### Brano di partenza
Avete effettuato anche uno studio prospettico?

L’abbiamo condotto e pubblicato nel 2023 sulla rivista Tobacco control. Abbiamo preso un gruppo di persone, 3180 italiani, intervistandoli in due momenti diversi a distanza di sette mesi. Di tutti gli italiani che non avevano mai fumato alcuni al follow up avevano iniziato a fumare e sono il circa il 3%. Abbiano visto che gli utilizzatori di sigarette elettroniche e tabacco riscaldato rischiano da sei a nove volte in più di iniziare a fumare rispetto a chi non consuma sigarette. Questo vuol dire che un giovane che non ha mai fumato ma utilizza le sigarette elettroniche dopo poco tempo ha un rischio dieci volte maggiore di iniziare a fumare rispetto a chi non usa i nuovi prodotti. Vale anche per gli ex fumatori, che hanno ricominciato a fumare. Nella sostanza chi usa le sigarette elettroniche ha un rischio molto maggiore di iniziare a fumare o tornare a farlo se aveva smesso.

Una bocciatura su tutta la linea?

### Dati forniti

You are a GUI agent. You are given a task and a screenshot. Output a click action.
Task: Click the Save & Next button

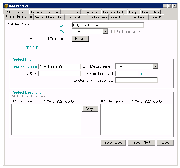pyautogui.click(x=142, y=143)
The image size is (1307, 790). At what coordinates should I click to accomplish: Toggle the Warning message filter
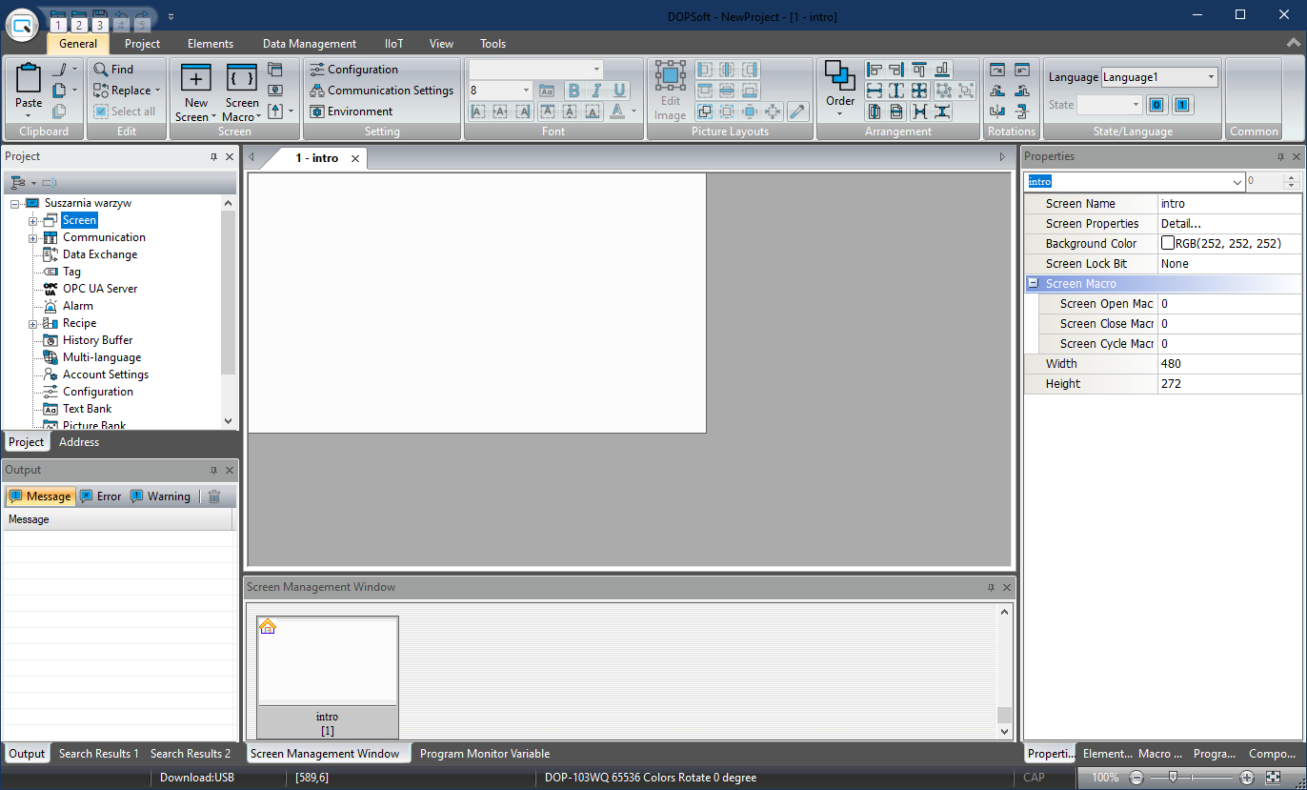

### Compito 1
Rispondi alle seguenti domande sul brano sulle sigarette elettroniche.
(a) In quale anno e su quale rivista è stato pubblicato lo studio prospettico?
(b) Quante persone sono state intervistate e a quanti mesi di distanza tra un'intervista e l'altra?
(c) Oltre a chi non ha mai fumato, quale altro gruppo viene indicato come esposto allo stesso rischio?
### Compito 2
Riscrivi in forma di elenco il paragrafo del brano sulle sigarette elettroniche che comincia con "L’abbiamo condotto e pubblicato", conservandone i fatti principali.
### Compito 3
Riporta senza modifiche il tratto del brano sulle sigarette elettroniche che va da "L’abbiamo condotto e" fino a "se aveva smesso.".

### Risposta 1
(a) Nel 2023, sulla rivista Tobacco control.
(b) 3180 italiani, intervistati a distanza di sette mesi.
(c) Gli ex fumatori, che hanno ricominciato a fumare.

### Risposta 2
- Studio prospettico pubblicato nel 2023 sulla rivista Tobacco control.
- Campione di 3180 italiani, intervistati due volte a sette mesi di distanza.
- Circa il 3% di chi non aveva mai fumato aveva iniziato a fumare al follow up.
- Chi usa sigarette elettroniche e tabacco riscaldato rischia da sei a nove volte in più di iniziare a fumare rispetto a chi non consuma sigarette.
- Un giovane che non ha mai fumato ma usa le sigarette elettroniche ha, dopo poco tempo, un rischio dieci volte maggiore di iniziare a fumare rispetto a chi non usa i nuovi prodotti.
- Il rischio vale anche per gli ex fumatori, che hanno ricominciato a fumare.

### Risposta 3
L’abbiamo condotto e pubblicato nel 2023 sulla rivista Tobacco control. Abbiamo preso un gruppo di persone, 3180 italiani, intervistandoli in due momenti diversi a distanza di sette mesi. Di tutti gli italiani che non avevano mai fumato alcuni al follow up avevano iniziato a fumare e sono il circa il 3%. Abbiano visto che gli utilizzatori di sigarette elettroniche e tabacco riscaldato rischiano da sei a nove volte in più di iniziare a fumare rispetto a chi non consuma sigarette. Questo vuol dire che un giovane che non ha mai fumato ma utilizza le sigarette elettroniche dopo poco tempo ha un rischio dieci volte maggiore di iniziare a fumare rispetto a chi non usa i nuovi prodotti. Vale anche per gli ex fumatori, che hanno ricominciato a fumare. Nella sostanza chi usa le sigarette elettroniche ha un rischio molto maggiore di iniziare a fumare o tornare a farlo se aveva smesso.